Life as a journalist can be very hectic - often quite literally running to and fro different stories without being able to factor in the time to get between those places. That was the case last Thursday lunchtime when I met Brett and Robby to go on patrol with them - so much so that I turned up with a notepad but no pen.

But thankfully for me, kind-hearted Brett let me borrow his, quipping: “That’s just one of the jobs we do, patrolling for anti-social behaviour and letting journalists borrow our pens to help them report!”

As much as that was a tongue in cheek comment, he has a point - until now, every time I was in the town centre and saw the duo pounding the pavements, I’d presumed that their job was to keep an eye on anti-social behaviour and respond to incidents such as shoplifting. But after spending just five minutes shadowing them, I realised their role was much more.

Basingstoke Gazette:

On top of patrolling the streets to deter crime and anti-social behaviour, they respond to first-aid incidents, provide support to people who may be vulnerable, pick up litter and make sure Basingstoke is looking its best for both residents and visitors.

And doing those jobs that you don’t immediately think of can make quite the difference. Robby, who was in the armed forces, recalled one incident he dealt with recently: “Someone had been given something he shouldn’t have. He needed CPR for nine minutes to keep his heart going. My former colleague Mark gave him CPR until the ambulance arrived.

“The guy said that we saved his life. He has brought his children up to say that [Mark] is the man who saved his life.”

He recounts another incident where he spotted a woman who had left her home to escape domestic abuse. All she had was a t-shirt and a pair of jeans - she was not even wearing any shoes. The rangers bought her lunch and a cup of tea, and sat with her until the right help arrived.

“Sometimes it is that little thank you. You think that it is a job well done.”

Basingstoke Gazette:

Their rounds, which often amount to 14 kilometres a day, take them around the Top of Town, Glebe Gardens, the train station, The Malls, Festival Place and the bus station.

And Jane Stewart, chief executive of the town’s Business Improvement District (BID), Basingstoke Together, who entered into the contract for the project funded from their levy, said that businesses have been overwhelmingly supportive of it.

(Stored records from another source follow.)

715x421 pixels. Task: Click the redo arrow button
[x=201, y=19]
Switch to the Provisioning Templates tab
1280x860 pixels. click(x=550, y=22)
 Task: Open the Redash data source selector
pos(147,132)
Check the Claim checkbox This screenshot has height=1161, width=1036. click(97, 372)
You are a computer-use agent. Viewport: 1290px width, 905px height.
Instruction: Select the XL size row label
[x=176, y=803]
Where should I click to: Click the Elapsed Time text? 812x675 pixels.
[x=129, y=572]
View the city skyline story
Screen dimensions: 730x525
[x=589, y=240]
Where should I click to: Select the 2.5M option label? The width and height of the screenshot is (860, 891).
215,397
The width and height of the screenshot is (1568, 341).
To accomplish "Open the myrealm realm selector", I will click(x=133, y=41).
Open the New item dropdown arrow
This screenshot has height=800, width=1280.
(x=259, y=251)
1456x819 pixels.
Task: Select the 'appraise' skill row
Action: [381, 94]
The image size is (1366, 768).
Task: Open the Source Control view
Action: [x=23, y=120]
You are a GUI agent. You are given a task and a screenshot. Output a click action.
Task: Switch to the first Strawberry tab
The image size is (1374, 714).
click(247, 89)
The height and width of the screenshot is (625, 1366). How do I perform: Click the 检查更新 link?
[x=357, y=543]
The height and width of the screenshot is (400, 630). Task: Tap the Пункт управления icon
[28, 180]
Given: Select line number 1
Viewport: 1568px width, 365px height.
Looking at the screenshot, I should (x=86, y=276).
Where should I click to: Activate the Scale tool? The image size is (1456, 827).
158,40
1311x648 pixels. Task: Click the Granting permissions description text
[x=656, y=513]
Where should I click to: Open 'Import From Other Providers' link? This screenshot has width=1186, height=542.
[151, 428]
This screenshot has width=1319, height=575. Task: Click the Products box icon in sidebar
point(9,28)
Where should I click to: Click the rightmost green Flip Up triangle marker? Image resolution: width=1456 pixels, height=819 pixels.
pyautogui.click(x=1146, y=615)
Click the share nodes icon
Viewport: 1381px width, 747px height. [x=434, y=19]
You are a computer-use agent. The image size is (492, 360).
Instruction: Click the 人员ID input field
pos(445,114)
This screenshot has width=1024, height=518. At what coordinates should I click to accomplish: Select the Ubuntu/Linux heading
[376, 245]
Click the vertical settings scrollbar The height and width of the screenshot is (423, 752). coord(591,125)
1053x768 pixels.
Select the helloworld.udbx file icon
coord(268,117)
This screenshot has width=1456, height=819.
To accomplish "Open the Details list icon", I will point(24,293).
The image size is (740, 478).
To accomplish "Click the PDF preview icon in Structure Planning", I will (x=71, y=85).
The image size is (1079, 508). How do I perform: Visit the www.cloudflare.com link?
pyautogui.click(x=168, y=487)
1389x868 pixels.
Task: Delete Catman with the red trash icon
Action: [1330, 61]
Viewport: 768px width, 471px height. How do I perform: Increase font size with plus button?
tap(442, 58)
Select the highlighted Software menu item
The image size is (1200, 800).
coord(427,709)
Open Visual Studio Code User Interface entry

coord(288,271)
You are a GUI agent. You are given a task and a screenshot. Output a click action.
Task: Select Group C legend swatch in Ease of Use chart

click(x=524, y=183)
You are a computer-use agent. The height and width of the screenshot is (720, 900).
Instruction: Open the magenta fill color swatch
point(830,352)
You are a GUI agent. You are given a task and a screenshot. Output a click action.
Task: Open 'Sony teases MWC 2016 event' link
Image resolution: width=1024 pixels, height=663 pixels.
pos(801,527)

“I did a poll recently of the businesses in the town centre and I asked them what was the single most important thing we introduced and I got a unanimous ‘the town rangers’.

“51 per cent of people put safety as paramount if they are going to come out Christmas shopping.”

The rangers also work alongside a number of agencies, including Hampshire Constabulary and Basingstoke and Deane Borough Council, to build intelligence on problem areas in the town.

The success of the scheme means Jane is now planning to scale up to coverage for six days a week.